Concetti Chiave
- Il sistema politico del Regno d'Italia era caratterizzato da un Parlamento bicamerale, in cui il potere legislativo era principalmente nelle mani della Camera dei deputati.
- Il suffragio censitario limitava la partecipazione politica, con meno del 2% della popolazione che poteva votare, escludendo la maggior parte dei cittadini dalla vita politica.
- Molti cattolici si astennero dalle votazioni fino al 1913 come protesta contro l'abolizione del potere temporale del papa, evidenziando la scarsa rappresentatività del Parlamento.
- In assenza di veri partiti politici, i deputati rappresentavano interessi locali specifici, creando una dinamica politica basata su richieste locali piuttosto che su ideologie nazionali.
- Le differenze tra la Destra e la Sinistra storica si attenuarono nel tempo, con un passaggio di potere nel 1876 che avvenne senza conflitti significativi, segnando una semplice correzione di rotta.
Il sistema politico del Regno d'Italia
Per merito di Cavour, il Regno d'Italia era uno Stato liberale in cui il potere legislativo era nelle mani di un Parlamento bicamerale, articolato in un Senato di nomina regia e in una Camera dei deputati. Il Senato, però, non ebbe una grande importanza nella vita politica italiana degli anni compresi tra il 1861 e il 1914: di fatto, retificava quanto deliberato dalla Camera, che va considerata il vero organo dal quale erano prese tutte le decisioni più importanti. Tale assemblea era eletta a suffragio censitario: il Regno d'Italia, dunque, non era una democrazia dal momento che la maggior parte dei cittadini non poteva partecipare alla vita dello Stato. Il potere, in pratica, era esercitato da una minoranza estremamente ristretta: nel 1870, il corpo elettorale comprendeva meno del 2% della popolazione complessiva del Paese.
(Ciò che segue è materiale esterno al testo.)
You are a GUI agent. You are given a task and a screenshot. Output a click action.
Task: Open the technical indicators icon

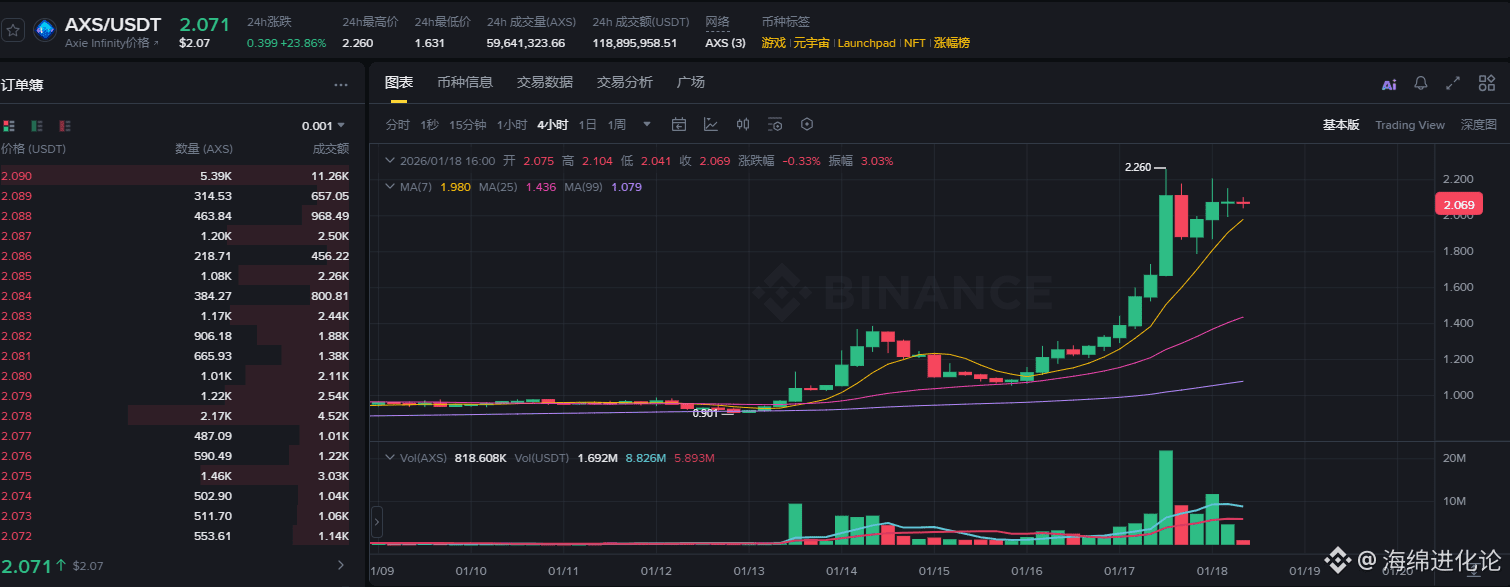pos(775,124)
La rappresentatività limitata e i cattolici
Per lo più, negli anni seguenti, molti cattolici, per protesta nei confronti dell'abolizione del potere temporale del papa, si astennero dalle votazioni fino al 1913. Per indicare la scarsa rappresentatività dell'assemblea parlamentare, si indicava spesso quest'ultima mediante la formula il Paese legale , cui era contrapposto il Paese reale. In quegli anni non esistevano dei veri e propri partiti: ogni deputato era il rappresentante di precisi interessi locali, che i suoi elettori gli chiedevano di tutalere in sede parlamentare.
La Destra e la Sinistra storica
Nonostante questo si erano delineati due schieramenti di fondo: la Destra e la Sinistra storica (per distinguere la prima dal fascismo e la seconda dall'orientamento socialista, si aggiunge alle due espressioni l'aggettivo storica). Le differenze fra Destra e Sinistra storica si affievolirono con il passare degli anni: quando, nel 1876, dopo 15 anni di governo di Destra, il potere passò alla Sinistra, non vi fu una frattura clamorosa, ma solamente una correzione di rotta.
Domande da interrogazione
- Qual era la struttura del potere legislativo nel Regno d'Italia?
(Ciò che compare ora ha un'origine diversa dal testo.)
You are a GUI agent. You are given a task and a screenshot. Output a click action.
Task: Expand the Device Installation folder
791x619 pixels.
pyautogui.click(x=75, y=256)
- Perché il Regno d'Italia non può essere considerato una democrazia?
- Quali erano le principali forze politiche nel periodo del Regno d'Italia?
Il potere legislativo era articolato in un Parlamento bicamerale, composto da un Senato di nomina regia e da una Camera dei deputati, quest'ultima considerata il vero organo decisionale, poiché il Senato non aveva grande importanza nella vita politica (testo).
Il Regno d'Italia non era una democrazia poiché il suffragio era censitario e solo una ristretta minoranza della popolazione, meno del 2% nel 1870, poteva partecipare alle elezioni (testo).
Si erano delineati due schieramenti principali, la Destra e la Sinistra storica, le cui differenze si affievolirono nel tempo, culminando in una transizione di potere nel 1876 senza fratture clamorose (testo).